§ **ACTIVITY**:
Look through the material below and show every line with the word "computer".
MATERIAL FOR THE TASK START
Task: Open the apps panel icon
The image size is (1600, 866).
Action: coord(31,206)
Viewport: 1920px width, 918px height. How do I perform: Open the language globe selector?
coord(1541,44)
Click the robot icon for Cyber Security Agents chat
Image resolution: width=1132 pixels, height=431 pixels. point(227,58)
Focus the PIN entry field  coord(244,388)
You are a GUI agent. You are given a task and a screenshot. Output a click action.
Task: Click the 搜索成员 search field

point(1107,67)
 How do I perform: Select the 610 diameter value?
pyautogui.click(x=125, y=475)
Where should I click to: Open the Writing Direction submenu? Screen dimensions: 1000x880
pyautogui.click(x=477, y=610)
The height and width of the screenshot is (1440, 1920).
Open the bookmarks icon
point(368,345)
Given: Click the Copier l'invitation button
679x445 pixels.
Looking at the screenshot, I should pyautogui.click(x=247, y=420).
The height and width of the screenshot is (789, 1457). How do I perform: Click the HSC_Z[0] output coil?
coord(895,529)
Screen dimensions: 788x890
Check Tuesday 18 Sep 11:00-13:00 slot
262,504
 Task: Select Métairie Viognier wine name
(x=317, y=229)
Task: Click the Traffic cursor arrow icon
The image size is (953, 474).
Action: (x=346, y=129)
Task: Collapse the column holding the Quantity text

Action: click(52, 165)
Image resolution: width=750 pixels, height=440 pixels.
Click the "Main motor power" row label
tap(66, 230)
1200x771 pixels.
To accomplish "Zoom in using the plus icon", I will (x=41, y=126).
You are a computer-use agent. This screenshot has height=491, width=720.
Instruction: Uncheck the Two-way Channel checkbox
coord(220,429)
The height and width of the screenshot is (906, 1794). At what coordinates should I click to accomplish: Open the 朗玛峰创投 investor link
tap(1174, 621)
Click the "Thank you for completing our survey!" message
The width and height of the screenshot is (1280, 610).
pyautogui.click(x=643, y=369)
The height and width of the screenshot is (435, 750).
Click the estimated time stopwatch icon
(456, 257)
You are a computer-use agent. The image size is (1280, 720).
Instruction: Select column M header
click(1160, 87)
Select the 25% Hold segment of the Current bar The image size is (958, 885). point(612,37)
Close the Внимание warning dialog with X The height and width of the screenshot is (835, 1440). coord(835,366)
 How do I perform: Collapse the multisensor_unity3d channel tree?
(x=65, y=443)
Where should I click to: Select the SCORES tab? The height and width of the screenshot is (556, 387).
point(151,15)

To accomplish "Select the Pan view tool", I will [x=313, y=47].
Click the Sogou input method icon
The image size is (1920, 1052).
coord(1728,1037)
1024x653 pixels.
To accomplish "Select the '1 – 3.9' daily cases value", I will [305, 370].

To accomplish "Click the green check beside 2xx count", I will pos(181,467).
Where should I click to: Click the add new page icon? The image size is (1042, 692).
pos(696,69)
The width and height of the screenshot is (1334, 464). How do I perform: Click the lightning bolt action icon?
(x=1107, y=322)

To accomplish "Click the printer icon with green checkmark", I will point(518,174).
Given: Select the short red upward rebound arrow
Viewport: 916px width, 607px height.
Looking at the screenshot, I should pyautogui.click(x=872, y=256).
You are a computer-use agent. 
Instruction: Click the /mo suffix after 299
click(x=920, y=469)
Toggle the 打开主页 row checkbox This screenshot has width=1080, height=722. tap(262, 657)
MATERIAL FOR THE TASK END
§ **SOLUTION TO THIS TASK**:
You are a computer-use agent. This screenshot has height=491, width=720.
You are a computer-use agent. The image size is (1280, 720).
You are a computer-use agent. 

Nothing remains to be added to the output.